Sound security policies have always been crucial, but today’s IT leaders are more concerned than ever about the interconnected state of modern business. This rising tide, however, has resulted in misguided panic and a futile attempt to cover all bases, which has resulted in some disastrous incidences.
Many individuals believe there are no alternatives to the annual maintenance “fee” and the continuous application of disruptive software patches. However, this overlooks the nature of today’s security threat landscape. That begins with the recognition that most enterprise software companies are not, and will likely never be security companies. Bug fixes are almost always a glorified (and lucrative) version of faulty code, and ERP vendor-supplied software patches are usually just bug fixes.
Bugs are typically reviewed by software providers to assess their legitimacy and relevance, which can be a time-consuming and tedious process. Vendors should determine all conceivable regions where the affected library or codebase was utilized, as well as the platforms affected and the history of the library or codebase. This is the stage at which vendors may discover that a bug has been there for a long period, perhaps up to 20 or even 30 years. Because it’s very usual to “miss a spot,” the same issue is frequently patched again, even years later.
Get off the hamster wheel of security patches
A fix is ultimately released, and this is when the real issue for businesses begins. Patching is a time-consuming and complicated process, especially for large business platforms where a company’s substantial customizations are likely to break as a result of the unanticipated behavior of the patch. Even if a business has an immediate patching policy (which is extremely rare and more often annual or at most quarterly), it can take up to a year for the patch to be downloaded, installed, and tested throughout the landscape before being deployed.
Customers need to wait for patches to be released, and then perform extensive regression testing, Quality Assurance, end-user testing, and repair the issues that the patches cause for each of database or application instances in the organization. This is all extremely time-consuming, disruptive, unsafe, and costly. Then, when something quite similar appears again, it’s time to revive the hamster wheel all over again, because most software manufacturers only blacklist commands that are regularly bypassed by the next command in the list. Customers are compelled to go through this process hundreds of times.
Vendor patches are complex, and even when they are applied, they are often limited in scope since they only address the issue that was discovered in the wild, rather than the whole weakness.
The bigger picture of security
Not only do modern security solutions target individual vulnerability points, but they also address practically all applicable common weakness enumerations. Modern solutions, for example, reduce SQL injection flaws as a whole, rather than disassembling a single SQL injection issue and focusing on specific syntax vulnerabilities (vendor patch strategy).

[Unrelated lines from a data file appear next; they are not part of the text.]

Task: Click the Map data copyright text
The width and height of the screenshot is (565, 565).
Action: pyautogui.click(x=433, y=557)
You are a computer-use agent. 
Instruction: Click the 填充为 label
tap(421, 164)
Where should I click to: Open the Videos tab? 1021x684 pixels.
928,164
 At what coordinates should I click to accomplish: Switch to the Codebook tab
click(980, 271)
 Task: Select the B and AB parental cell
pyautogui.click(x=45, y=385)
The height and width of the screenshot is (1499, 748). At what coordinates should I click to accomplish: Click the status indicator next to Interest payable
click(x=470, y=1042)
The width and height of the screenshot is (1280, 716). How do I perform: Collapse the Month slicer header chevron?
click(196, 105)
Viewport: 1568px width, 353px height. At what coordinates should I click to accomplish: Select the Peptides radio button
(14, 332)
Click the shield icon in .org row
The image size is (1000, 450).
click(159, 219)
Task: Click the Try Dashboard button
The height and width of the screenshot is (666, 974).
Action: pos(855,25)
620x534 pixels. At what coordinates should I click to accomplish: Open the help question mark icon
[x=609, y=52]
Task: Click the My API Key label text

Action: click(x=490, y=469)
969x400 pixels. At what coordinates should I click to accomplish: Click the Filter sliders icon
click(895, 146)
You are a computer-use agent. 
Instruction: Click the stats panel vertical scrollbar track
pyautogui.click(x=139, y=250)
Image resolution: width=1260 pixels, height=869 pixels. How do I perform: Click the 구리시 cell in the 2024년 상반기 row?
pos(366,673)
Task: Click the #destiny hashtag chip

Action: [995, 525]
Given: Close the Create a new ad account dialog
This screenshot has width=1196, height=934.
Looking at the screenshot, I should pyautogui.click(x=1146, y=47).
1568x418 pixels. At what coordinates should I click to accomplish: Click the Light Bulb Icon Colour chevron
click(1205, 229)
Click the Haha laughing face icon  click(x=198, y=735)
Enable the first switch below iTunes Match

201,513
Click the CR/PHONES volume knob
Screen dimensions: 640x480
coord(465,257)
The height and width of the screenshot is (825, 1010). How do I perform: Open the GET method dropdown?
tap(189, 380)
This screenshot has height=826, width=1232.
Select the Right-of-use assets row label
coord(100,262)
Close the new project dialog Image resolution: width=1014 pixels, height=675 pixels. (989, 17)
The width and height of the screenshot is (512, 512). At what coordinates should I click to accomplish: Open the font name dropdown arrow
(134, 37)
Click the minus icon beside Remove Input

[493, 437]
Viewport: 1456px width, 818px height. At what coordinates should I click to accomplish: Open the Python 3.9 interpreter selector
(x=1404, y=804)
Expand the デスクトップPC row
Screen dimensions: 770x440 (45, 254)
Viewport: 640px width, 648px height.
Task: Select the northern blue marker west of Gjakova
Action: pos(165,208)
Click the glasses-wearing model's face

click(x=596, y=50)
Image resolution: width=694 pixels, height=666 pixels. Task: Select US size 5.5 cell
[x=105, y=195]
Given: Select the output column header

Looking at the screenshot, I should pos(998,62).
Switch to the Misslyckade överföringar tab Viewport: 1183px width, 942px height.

Today’s CISOs require more modern and cost-effective security strategies, such as in-memory database protections or real-time self-protection for middleware and applications. They also need other modern techniques that provide far more effective and proactive ways to address the security hygiene of enterprise software stacks-all while reducing downtime and business disruption. Where patching is unrealistic or impossible for the organization, smart CISOs use these technologies as a common control or compensating control, as applicable, to meet or exceed the expectations of the security auditors.